Tony Stewart is anxiously waiting to find out when he will be able to return from a broken back to debut in what is supposed to be his last season as a full-time NASCAR Sprint Cup driver. He still has a few more weeks before getting that answer.
Stewart had X-rays last month to make sure rods and screws surgically implanted after his offseason buggy accident were still in place and not moving. He will have more scans at the end of this month.
"Then (doctors) will be able to have an idea of when exactly it's going to happen," Stewart said. "The hard part is just waiting until we get scanned."

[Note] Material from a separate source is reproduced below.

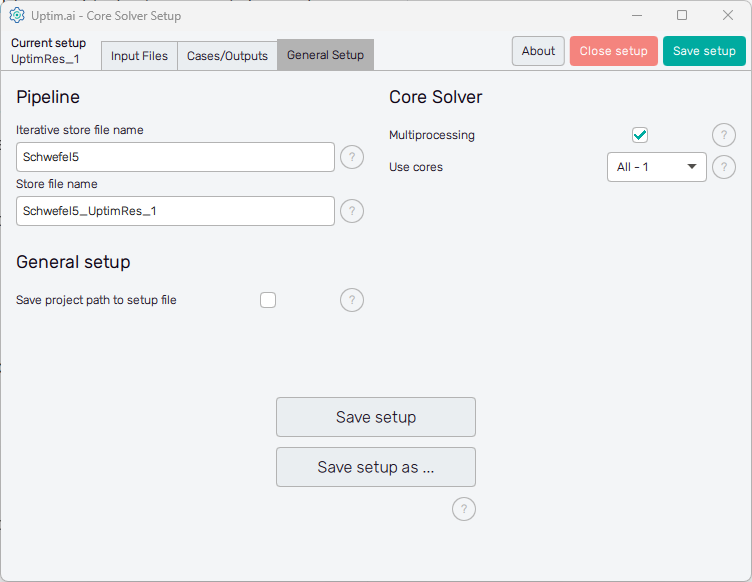Switch to the Input Files tab
This screenshot has height=582, width=752.
click(139, 56)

Until then, Stewart will continue in his role as co-owner of Stewart-Haas Racing while Brian Vickers and Ty Dillon share the role as the replacement driver in Stewart's No. 14 Chevrolet.
"It's kind of been a window of what next year's going to be like in all reality," Stewart said Thursday night. "Even though it's been negative to be out of the car, I think it's been positive to know that we've got a lot to look forward to next year."
Stewart said he feels great, doing everything in the last week that he wanted to do. He said his rehabilitation is going well, and that doctors were even OK after he pushed things on his own.
"If you step off the curb wrong or if you step too hard, you're definitely reminded that you have these rods in your back," Stewart said. "Other than that, I feel really well. ... I'm anxious to get the scans. It's driving me crazy wanting to see what it looks like and then to listen to the diagnosis of when they think they're going to let me go."
Vickers will drive the No. 14 in the Duck Commander 500 on Saturday night at Texas Motor Speedway.
Stewart was honored Thursday night during the Texas Motorsports Hall of Fame ceremony for helping raise more than $1.5 million for Speedway Children's Charities with his annual "Smoke Show" fantasy camp and other contributions.
The three-time Sprint Cup champion, who turns 45 on May 20, fractured his vertebra while riding an all-terrain vehicle on California sand dunes Jan 31. He has to let his back heal properly or risk suffering more severe injuries.
"Probably more than anything, I've just missed driving the race car," he said. "It's not been about the racing side of it as much as it's been driving the race car. That's what I've really missed the most to this point."
Stewart said he is not pinpointing a specific race as a target date to be back in the driver's seat since he has no control over when that can happen. Doctors will have to clear him for NASCAR to let him back in a car.
"No point in putting yourself in agony when you know it's still in their hands," Stewart said. "Literally trying to do everything within reason that they tell you do, and wait until they say it's OK. When they say it's time to go, we'll go."